研究テーマ3:水田土壌の窒素供給力を支える鉄還元菌窒素固定の学術的基盤解明と低窒素農業への応用

Research Topic 3: Iron-Reducing Diazotrophs Underpinning Nitrogen Supply in Paddy Soils and Their Application to Low-Nitrogen Agriculture

Questions: 私たちは鉄還元菌が土壌圏における窒素固定(大気中の窒素をアンモニアに変換する反応)に大きく寄与していることを見出してきました。現在は、低窒素施肥型の水稲栽培技術の開発につながる基礎的知見を得ることを目指し、以下の研究課題に取り組んでいます。

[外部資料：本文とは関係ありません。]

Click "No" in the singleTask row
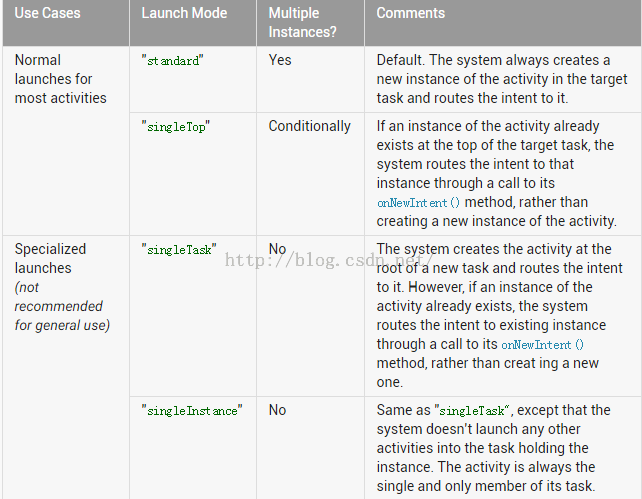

Q1. 鉄還元菌は、土壌圏においてどの程度窒素固定に寄与しているのか?

Q2. どのような環境条件(土壌理化学性etc.)で、鉄還元窒素固定菌は活性化するのか?

Q3. 鉄還元窒素固定菌は、どのような生態的・代謝的メカニズムによって活性化しているのか?

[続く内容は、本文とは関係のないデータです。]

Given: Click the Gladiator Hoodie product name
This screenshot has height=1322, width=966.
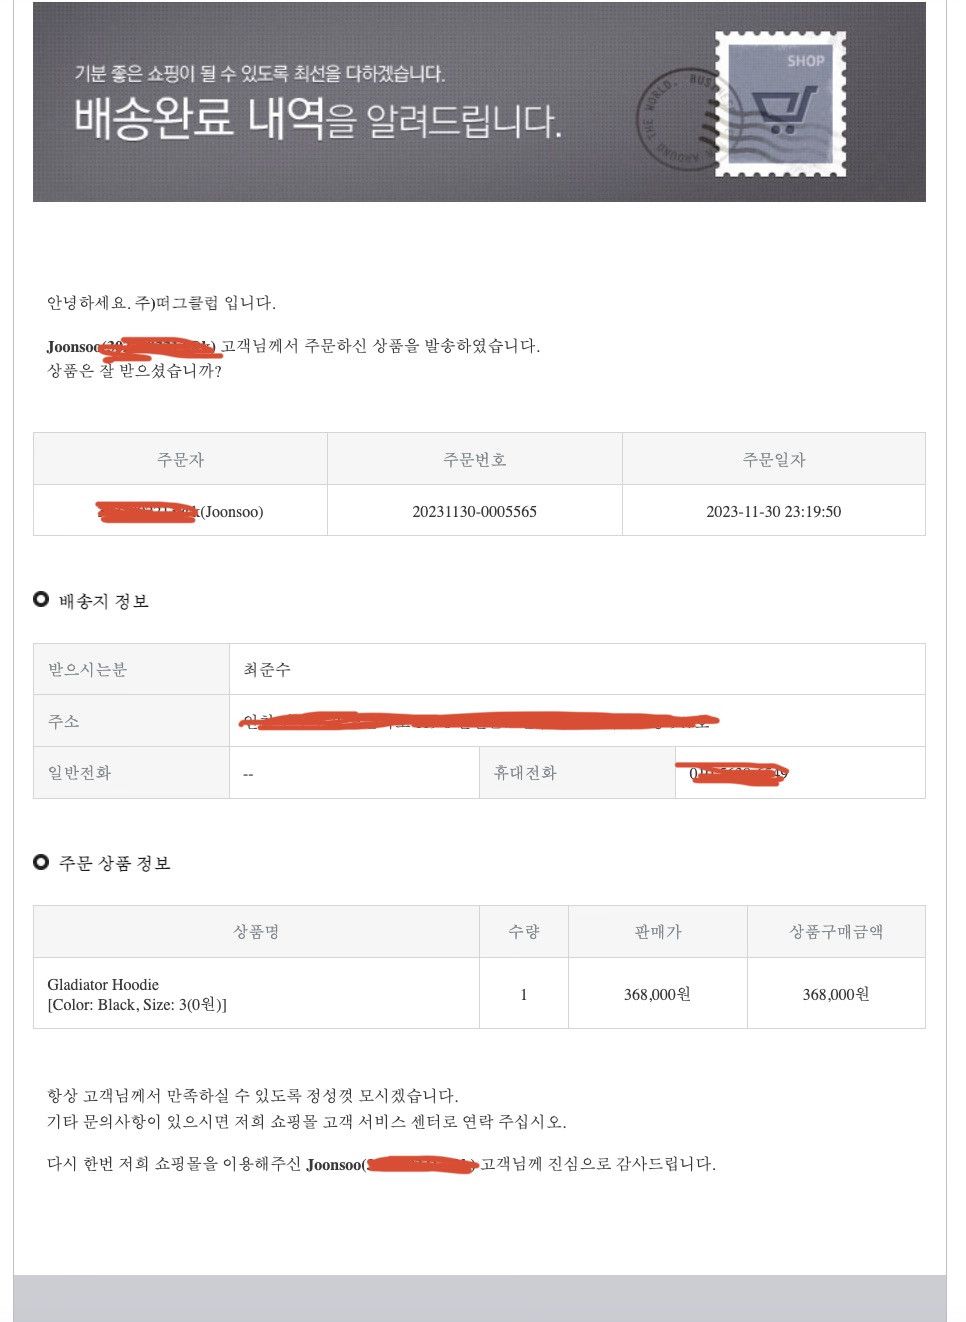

Approaches: Q1では、メタゲノムおよびメタトランスクリプトーム解析により、土壌圏における鉄還元菌由来の窒素固定遺伝子の存在量および発現量を評価しています。さらに、15N₂ を用いた Stable Isotope Probing(SIP)解析を行い、実際に大気中窒素を取り込んでいる細菌群の系統学的構成を詳細に明らかします。Q2では、実圃場および室内系のメソコズム・ミクロコズム試験系を構築し、様々な環境要因を操作することで、鉄還元窒素固定菌が活性化する条件を体系的に検討します。Q3では、土壌中の鉄還元菌を対象としたメタトランスクリプトーム解析に加え、単離した菌株を用いた RNA-Seq 解析を行い、特定の条件下で活性化される代謝経路や調節機構を明らかにします。

本課題は、土壌微生物機能制御・利用学社会連携研究部門 と共同で行っています。